ESG Investing, Inflation, and Housing Prices

Weekend news drop

  • An ESG Reckoning Is Coming The push in recent years for companies to commit to ESG efforts is commendable. But so far, those efforts have yielded scarce results. For companies to be held accountable to these efforts, the authors suggest three accountability mechanisms: 1) Companies should be required to publicly report on their social and environmental impact with clear, standardized, and easy-to-understand metrics; 2) Consumers, employees, and investors all have a role to play in holding companies accountable; and 3) Companies who are serious about becoming more sustainable, inclusive, and socially responsible should consider becoming certified as benefit corporations. (Harvard Business Review)

  • The First 'Global Inflationary Depression' Is Very Possible The money flowing from the central banks and governments has created the so-called "pent-up demand" and predictions of 5% or more GDP growth next year. But capacity utilization is down even while trillions of new dollars pour into the system. Inflation expectations are continuing to grow, and the law of diminishing returns is wreaking havoc with the efforts of central banks to control the economy. We are now seeing that large sectors of the economy are broken. (Seeking Alpha)

  • Inflation: The Good, The Bad, and The Transitory The Fed’s framework review and forward guidance from this past fall showed an encouraging willingness to focus on labor market outcomes rather than inflation alone. Rather than previous efforts at forward guidance which guaranteed low rates until either inflation or employment rose, the most recent guidance ensures low rates until both inflation and employment rise sufficiently. (Medium)

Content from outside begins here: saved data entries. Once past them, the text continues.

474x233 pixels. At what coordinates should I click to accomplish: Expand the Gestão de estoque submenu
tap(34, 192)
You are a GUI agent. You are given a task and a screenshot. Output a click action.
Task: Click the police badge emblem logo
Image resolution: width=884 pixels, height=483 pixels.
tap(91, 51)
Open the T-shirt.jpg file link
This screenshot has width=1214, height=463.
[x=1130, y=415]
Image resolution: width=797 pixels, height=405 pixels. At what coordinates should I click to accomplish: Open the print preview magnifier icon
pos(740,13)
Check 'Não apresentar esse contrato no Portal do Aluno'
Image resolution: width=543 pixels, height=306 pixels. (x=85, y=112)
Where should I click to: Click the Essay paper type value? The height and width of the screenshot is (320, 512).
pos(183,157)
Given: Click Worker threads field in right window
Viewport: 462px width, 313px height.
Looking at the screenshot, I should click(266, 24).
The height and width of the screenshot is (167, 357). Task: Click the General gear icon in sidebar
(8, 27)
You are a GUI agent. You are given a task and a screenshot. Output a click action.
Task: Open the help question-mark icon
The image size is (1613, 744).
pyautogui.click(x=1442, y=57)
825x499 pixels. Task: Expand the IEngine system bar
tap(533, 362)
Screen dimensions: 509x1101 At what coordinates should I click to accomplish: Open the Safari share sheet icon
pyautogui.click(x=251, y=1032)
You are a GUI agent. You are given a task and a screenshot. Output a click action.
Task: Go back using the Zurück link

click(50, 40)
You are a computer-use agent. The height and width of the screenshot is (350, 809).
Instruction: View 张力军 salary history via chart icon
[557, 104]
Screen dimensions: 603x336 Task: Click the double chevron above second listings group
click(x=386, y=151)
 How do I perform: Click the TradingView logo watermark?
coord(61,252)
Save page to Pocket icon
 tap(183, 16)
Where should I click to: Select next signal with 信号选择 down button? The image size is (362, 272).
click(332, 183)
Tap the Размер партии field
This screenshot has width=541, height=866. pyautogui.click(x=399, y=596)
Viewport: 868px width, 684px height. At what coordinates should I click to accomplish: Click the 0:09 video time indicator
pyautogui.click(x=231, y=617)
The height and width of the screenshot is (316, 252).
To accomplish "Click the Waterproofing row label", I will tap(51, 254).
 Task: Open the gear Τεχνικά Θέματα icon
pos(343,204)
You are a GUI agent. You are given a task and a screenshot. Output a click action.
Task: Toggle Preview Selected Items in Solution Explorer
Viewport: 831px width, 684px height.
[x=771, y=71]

  • The Big Long We’re in year 12 of this phenomenon – 0% interest rates + no cost of capital, save for a short-lived game of chicken between the Fed and the S&P 500. Now we have trillions of dollars, owed with no interest, all chasing investments with the potential for massive capital appreciation – the cost of this money being so low as to render the need for current cash flows completely irrelevant to the global players of this game: Sovereign wealth funds, hedge funds, asset managers, index ETFs, mutual and closed-end funds, retirement savers, family offices, day traders, corporate treasuries and teenagers on TikTok. (Reformed Broker)

  • 100 Women Making Their Mark in the World of Finance Women have made enormous strides in the past year in the public sector. America elected its first female vice president, Kamala Harris, in November. Janet Yellen now serves as the nation’s first female secretary of the Treasury, and the 117th U.S. Congress includes a record 143 women, or 27% of its total membership. (Barron’s)

  • Do Workers Fleeing House Price Growth Take the Boom with Them as They Go? Systematic differences in the degree to which geographic housing markets are affected by common economic shocks can be explained by patterns of migration between US metros. When an economic boom starts in one region and benefits a particular group of workers, it often ends up driving up local house prices. This increase in housing costs then causes other workers to leave that region in pursuit of more affordable housing elsewhere. (Harvard Joint Center for Housing Studies / PDF)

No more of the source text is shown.